Whereas TTALE signals at telomeres and centromeres generally corroborate prior findings, the studies examining rDNA repeats and their residence, the nucleolar organizer region (NOR), break new ground, in part because this region of the genome had previously not been amenable to live-cell imaging. Interestingly in a variety of contexts, rDNA repeat signals diminished, including models of aged MSCs and peripheral blood cells isolated from aging humans. These findings indicate a high rate of genome instability at the rDNA with aging, and may mirror that reported in replicatively aging yeast cells12. Further study needs to be conducted in both yeast and mammals, but these initial findings open the possibility that the rDNA repeats may be a common source of genome instability and a driver of aging across diverse eukaryotes.

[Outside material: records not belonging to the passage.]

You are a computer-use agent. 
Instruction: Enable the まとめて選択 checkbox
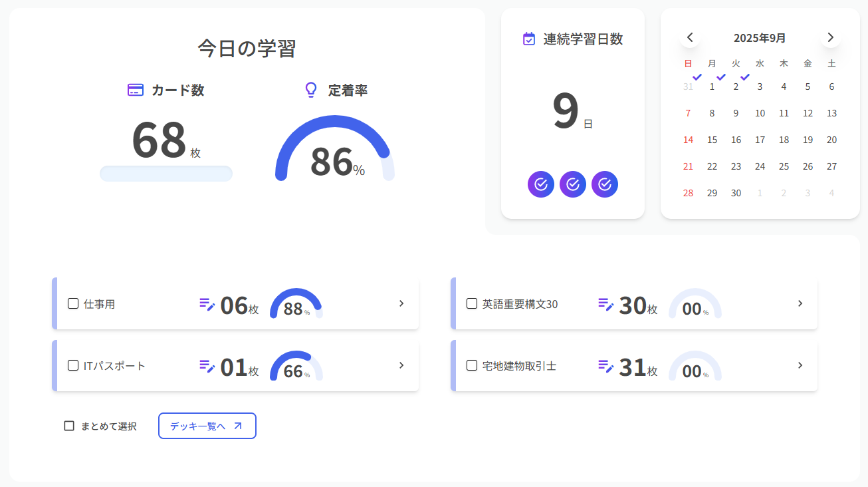(x=69, y=426)
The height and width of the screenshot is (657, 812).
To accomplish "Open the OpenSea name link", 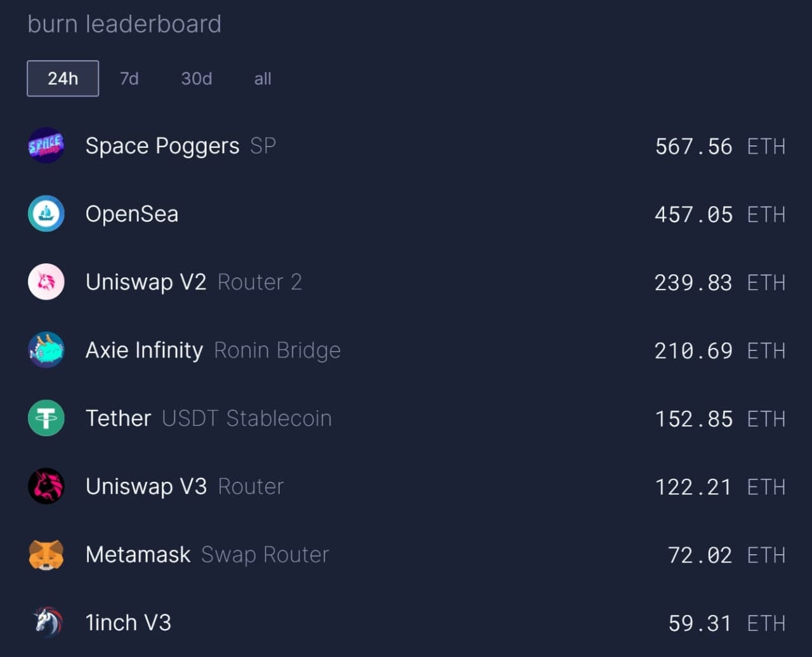I will [x=132, y=214].
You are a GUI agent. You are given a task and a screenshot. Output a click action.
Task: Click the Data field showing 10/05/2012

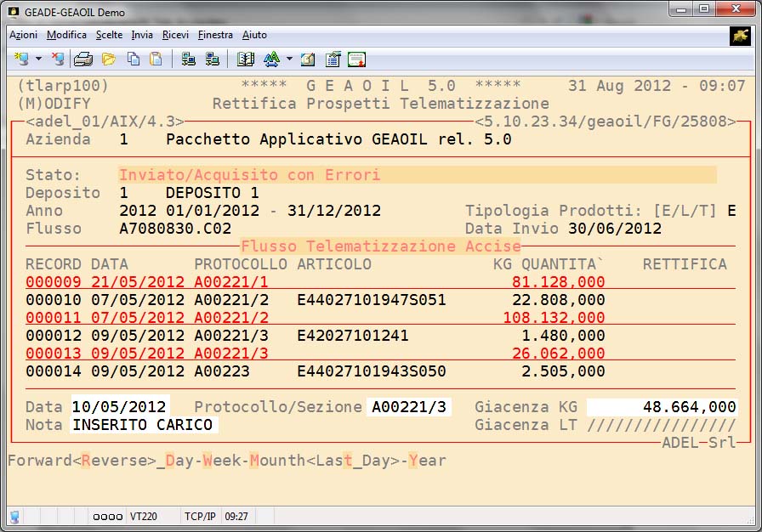[x=120, y=407]
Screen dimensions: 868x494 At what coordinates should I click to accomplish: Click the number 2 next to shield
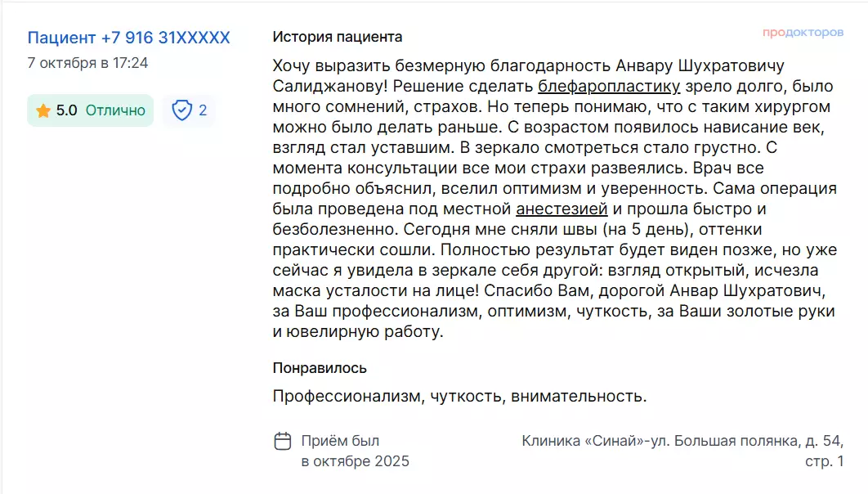(x=203, y=110)
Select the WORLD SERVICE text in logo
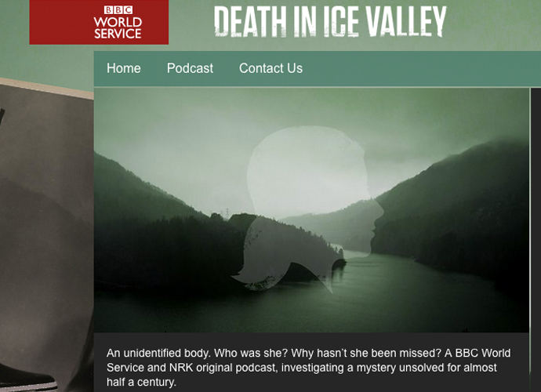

These findings emphasize the utility of TTALEs to understand genomic events with aging, but the possibilities extend far beyond. For instance, TTALEs may provide a means to study pathologies with single nucleotide polymorphisms, such as autism-related disorders. Moreover, since TTALEs label gene loci in spite of dynamic chromatin changes during mitosis, they could also be invaluable in examining chromosomal and cell cycle aberrations in cancer.

TTALEs promise to provide a robust platform for imaging chromatin dynamics under physiological conditions, as well as a potential tool for genome editing in therapeutic approaches to various pathologies. While it remains to be determined whether TTALEs influence chromatin dynamics in real time or alter transcription states of target loci, the future seems bright for these new players in genome imaging.